日本代表はアジアカップで「受けて立つ強さはなかった」と福田正博 ポイントはサイドアタッカー
【「対処」の交代では限界がある】 イラン戦の敗因はいろいろ語られているが、私は後半に押し込まれた展開のなか、サイドアタッカーに縦を突ける選手を置くべきだったと考えている。今回のアジアカップのように、フィジカルの強度と高さを武器に仕掛けてくる相手を押し返すには、日本のサイドアタッカーがポイントだった。 ロングボールを入れられて競り合いになり、跳ね返せても相手にセカンドボールを拾われて押し込まれてしまう。そうなった時に監督が選べる采配は「対処」か「予防」になる。 「対処」というのは、ロングボールに対応できる高さや、相手の二次攻撃に対応できるスピードを持つ守備的な選手を入れる方法。「予防」は、そもそも相手にロングボールを出させない、あるいはそうした回数を減らすために、こちらが押し込めるよう攻撃的な選手を入れる方法になる。 今回メディアなどで取り上げられている交代論の多くは「対処」のほうだが、私は「予防」の面でサイドアタッカーを使い、相手に押し込まれた展開を一変できたのではないたかと思っている。 というのも、日本が長年の課題にする高さやフィジカル強度は、そうやすやすと改善されるものではない。眼前の状況を変えるために「対処」的な交代カードを使ったとしても、それはあくまで日本のチームのなかでの「高い」「強い」であって、相手を上回っているとは限らない。 しかも、そうしたカードを切ると、ピッチの選手たちは交代から意味合いを察知して後ろ重心の戦いになりがちだ。これだと相手の攻撃を跳ね返せても、やはり押し返すのは難しくなってしまう。

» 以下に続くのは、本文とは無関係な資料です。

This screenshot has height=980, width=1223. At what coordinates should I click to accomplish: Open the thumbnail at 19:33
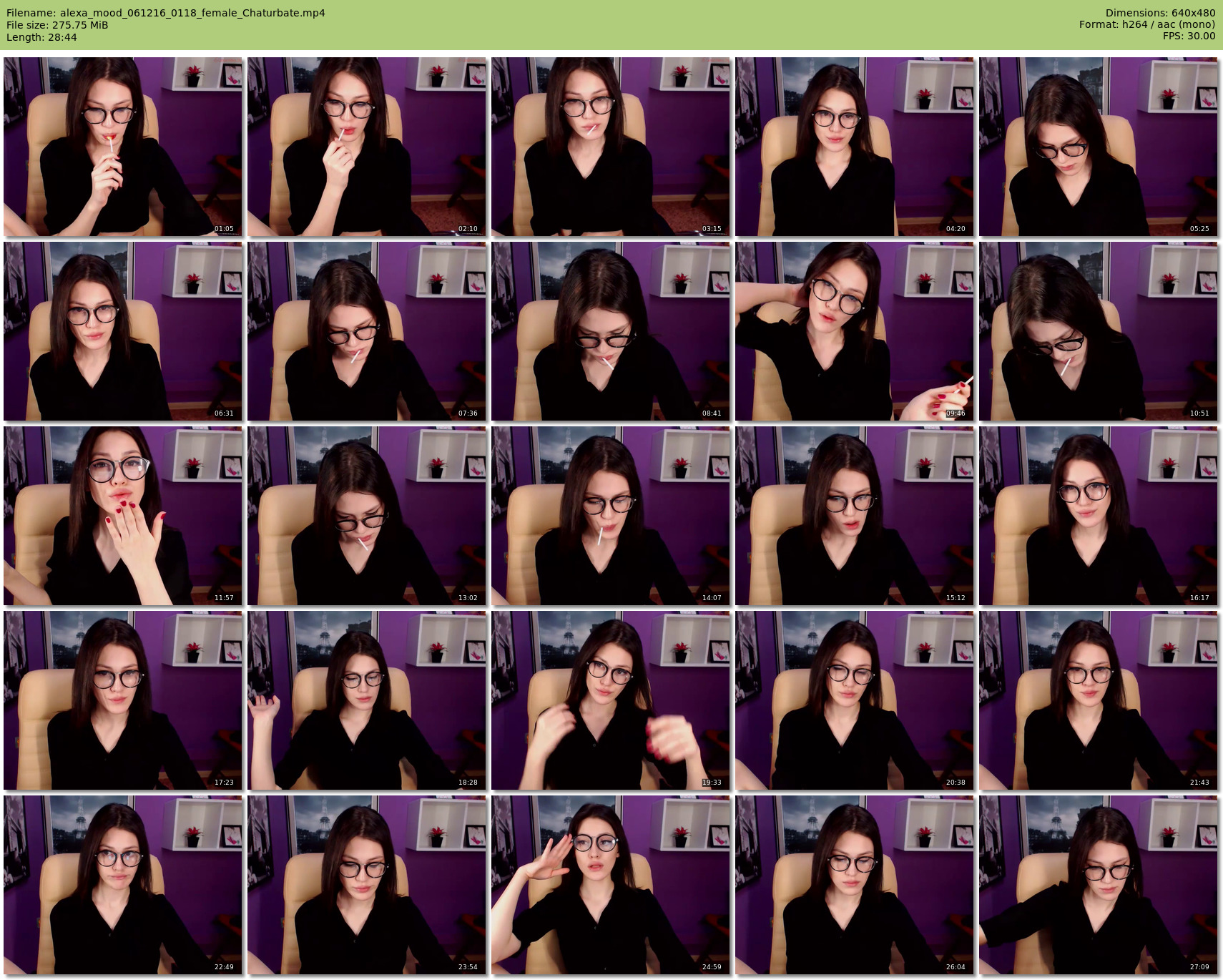tap(611, 700)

【「予防」の対策でサイドアタックを】 一方「予防」を考えた場合は、日本がボールを持って攻める時間を長くして、相手の攻撃回数や時間を減らす。さらには相手を押し込んで攻めることで、反撃の威力を弱いものにする。 こうした状況を実現するべく、独力で局面を打開でき、サイドを深くえぐれるサイドアタッカーが日本にはいる。それを有効に使わない手はないだろう。 森保一監督もイラン戦は三笘薫を投入して打開をはかったが、彼ひとりでは厳しい。伊東純也が使えればそれに越したことはなかったが、久保建英を下げてしまったのが残念でならない。 三笘が左サイド、久保が右サイドで張っていれば、単独で突破できるふたりを警戒し、相手はDFラインを押し上げることに躊躇したはずだ。そうした些細な心理的な駆け引きが、試合の流れを変えるのだ。 日本でサイドを縦にえぐれる選手となると、左サイドに三笘薫、右サイドは伊東純也と久保建英だ。堂安律や中村敬斗の特長はサイドからインサイドに入ってきてゴールに絡むところにあるし、浅野拓磨や前田大然の特長は相手DFラインの裏へ抜けていくスピード型で、ボールを持って独力で突破するタイプではない。 今大会はケガなどがあって左右のサイドアタッカーでファーストチョイスを使えなかったが、今後同じような状況になる可能性はある。W杯予選やW杯本大会で、どこの国も日本代表対策としてイランやイラクと同じような戦いをしてくることが考えられる。 その対策としても、日本は独力でサイドを切り開けるアタッカーを見つけていくことも大事になるだろう。